I discovered open3D and I am trying to use it to render and analyze confocal microscope images without relying on commercial software. I have experience in 2D image analysis but I am new to 3D, I am looking to maybe find advice and share what I do.
I work with confocal microscopy, which is a technique that acquire an image in each focal plane of a sample. A typical datasets is composed by stack of images in which each stack represent a deeper position in a sample (the gif below shows a cell with vesicles acquired with a confocal microscope and rendered with 3D viewer in ImageJ).
For what I understand, in a case like this everything start by extracting a point cloud and then render the volumes from it.
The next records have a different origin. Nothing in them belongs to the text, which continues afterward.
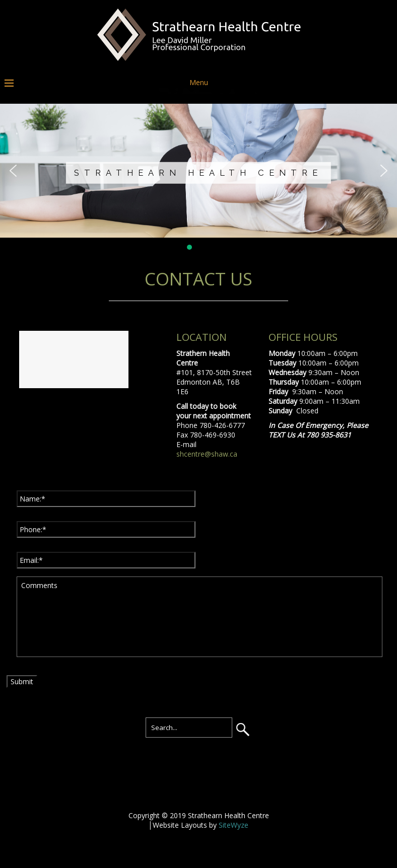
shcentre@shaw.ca (207, 454)
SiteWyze (233, 825)
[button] (13, 171)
To convert a stack of images to a point cloud, I iterate* through the stack of image and extract the coordinate and intensity** value for each pixel above a certain threshold.
My output look like:
[x, y, z, r, g, b]
…multiples rows later…
[xn, yn, zn, rn, gn, bn]
Usually the results are very dense point cloud mainly where are located structure of interest. What could be a strategy to render them and create volumes?
// I add these notes that might be helpful to somebody else //
1* To get the coordinates of pixel above a certain threshold in an image, I use
numpy.where(image > threshold)
that return two array, one for the x and y position. The depth (z-position) will depend on the stack number (each images is acquired at a further depth).
2* It’s trivial but took me some time to get to it, a grayscale image can be converted to RGB by putting the same grayscale intensity in each channel (R, G and B). Since o3D works with float divide the intensity by the byte resolution (e.g. divide the pixel intensity by 255 if you are in 8bit).